§ EXERCISE DIRECTIONS:
Among the entries that follow, the required portion opens with the line containing "The height and width of the screenshot is (596, 772)." and closes with the line containing "Given: Expand the Administration sidebar menu". Give that portion again exactly, and nothing else.

Collected data entries:

################

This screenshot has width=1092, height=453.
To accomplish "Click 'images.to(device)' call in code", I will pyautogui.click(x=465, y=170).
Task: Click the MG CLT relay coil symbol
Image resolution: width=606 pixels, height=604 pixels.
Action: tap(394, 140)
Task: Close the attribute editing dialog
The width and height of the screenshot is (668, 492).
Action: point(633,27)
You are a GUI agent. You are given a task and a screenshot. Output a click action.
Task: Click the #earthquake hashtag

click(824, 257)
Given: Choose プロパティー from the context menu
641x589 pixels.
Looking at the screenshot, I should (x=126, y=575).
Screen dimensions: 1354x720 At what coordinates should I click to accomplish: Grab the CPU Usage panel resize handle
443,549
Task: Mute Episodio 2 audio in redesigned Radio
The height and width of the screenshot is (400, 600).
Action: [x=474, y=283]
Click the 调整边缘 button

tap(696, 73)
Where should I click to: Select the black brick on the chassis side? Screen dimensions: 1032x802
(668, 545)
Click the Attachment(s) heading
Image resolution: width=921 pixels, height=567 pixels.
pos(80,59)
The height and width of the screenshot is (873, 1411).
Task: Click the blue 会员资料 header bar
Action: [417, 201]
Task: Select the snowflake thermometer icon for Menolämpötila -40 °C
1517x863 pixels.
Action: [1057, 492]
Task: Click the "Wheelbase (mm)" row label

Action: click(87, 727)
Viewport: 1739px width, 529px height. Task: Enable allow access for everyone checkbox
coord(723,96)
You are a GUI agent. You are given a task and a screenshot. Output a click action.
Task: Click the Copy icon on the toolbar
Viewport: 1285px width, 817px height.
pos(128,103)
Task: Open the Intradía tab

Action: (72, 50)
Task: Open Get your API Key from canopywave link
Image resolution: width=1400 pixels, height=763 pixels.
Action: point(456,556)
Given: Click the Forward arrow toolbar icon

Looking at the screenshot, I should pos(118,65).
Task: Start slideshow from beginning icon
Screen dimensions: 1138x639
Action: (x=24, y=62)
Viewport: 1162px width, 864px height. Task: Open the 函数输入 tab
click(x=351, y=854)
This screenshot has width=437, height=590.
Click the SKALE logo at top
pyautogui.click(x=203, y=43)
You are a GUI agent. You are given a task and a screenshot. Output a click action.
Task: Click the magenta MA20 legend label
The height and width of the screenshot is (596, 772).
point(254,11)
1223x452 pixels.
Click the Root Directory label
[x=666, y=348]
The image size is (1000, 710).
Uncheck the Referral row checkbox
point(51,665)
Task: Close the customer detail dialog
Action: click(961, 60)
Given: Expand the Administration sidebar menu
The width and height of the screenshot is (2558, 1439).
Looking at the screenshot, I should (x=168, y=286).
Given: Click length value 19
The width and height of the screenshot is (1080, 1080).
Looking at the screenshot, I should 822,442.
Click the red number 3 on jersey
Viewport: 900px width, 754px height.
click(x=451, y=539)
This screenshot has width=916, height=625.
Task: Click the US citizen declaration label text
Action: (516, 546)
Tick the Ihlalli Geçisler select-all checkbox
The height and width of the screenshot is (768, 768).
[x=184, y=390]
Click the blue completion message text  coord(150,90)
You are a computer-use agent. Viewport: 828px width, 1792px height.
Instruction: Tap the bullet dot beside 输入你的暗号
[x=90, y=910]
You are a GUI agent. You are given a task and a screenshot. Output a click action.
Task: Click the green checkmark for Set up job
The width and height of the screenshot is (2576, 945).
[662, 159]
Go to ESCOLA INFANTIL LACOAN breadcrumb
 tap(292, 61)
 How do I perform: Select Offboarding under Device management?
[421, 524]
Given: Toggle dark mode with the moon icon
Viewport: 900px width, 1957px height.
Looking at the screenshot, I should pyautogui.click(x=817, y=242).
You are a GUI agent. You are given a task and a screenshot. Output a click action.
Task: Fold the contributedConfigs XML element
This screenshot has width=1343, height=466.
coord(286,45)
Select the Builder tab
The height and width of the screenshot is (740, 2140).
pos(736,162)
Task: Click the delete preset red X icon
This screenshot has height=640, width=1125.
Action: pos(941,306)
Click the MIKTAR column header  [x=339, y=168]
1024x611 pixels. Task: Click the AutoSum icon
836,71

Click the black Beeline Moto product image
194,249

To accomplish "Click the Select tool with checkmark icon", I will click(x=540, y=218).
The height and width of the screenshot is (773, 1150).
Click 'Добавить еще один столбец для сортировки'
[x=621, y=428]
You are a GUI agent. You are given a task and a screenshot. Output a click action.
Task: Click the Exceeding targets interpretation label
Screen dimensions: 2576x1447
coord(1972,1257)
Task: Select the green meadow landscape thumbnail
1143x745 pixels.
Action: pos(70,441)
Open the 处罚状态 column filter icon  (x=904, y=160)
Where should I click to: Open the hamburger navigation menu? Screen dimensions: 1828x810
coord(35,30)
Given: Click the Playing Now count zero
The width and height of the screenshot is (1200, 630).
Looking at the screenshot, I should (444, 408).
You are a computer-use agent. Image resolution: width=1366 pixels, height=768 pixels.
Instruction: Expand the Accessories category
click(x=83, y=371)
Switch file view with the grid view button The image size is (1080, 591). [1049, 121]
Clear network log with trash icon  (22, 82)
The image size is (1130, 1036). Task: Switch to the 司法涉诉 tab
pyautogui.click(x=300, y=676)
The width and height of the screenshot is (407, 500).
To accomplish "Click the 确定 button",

################

§ ANSWER SECTION:
The height and width of the screenshot is (596, 772).
point(254,11)
1223x452 pixels.
Click the Root Directory label
[x=666, y=348]
The image size is (1000, 710).
Uncheck the Referral row checkbox
point(51,665)
Task: Close the customer detail dialog
Action: click(961, 60)
Given: Expand the Administration sidebar menu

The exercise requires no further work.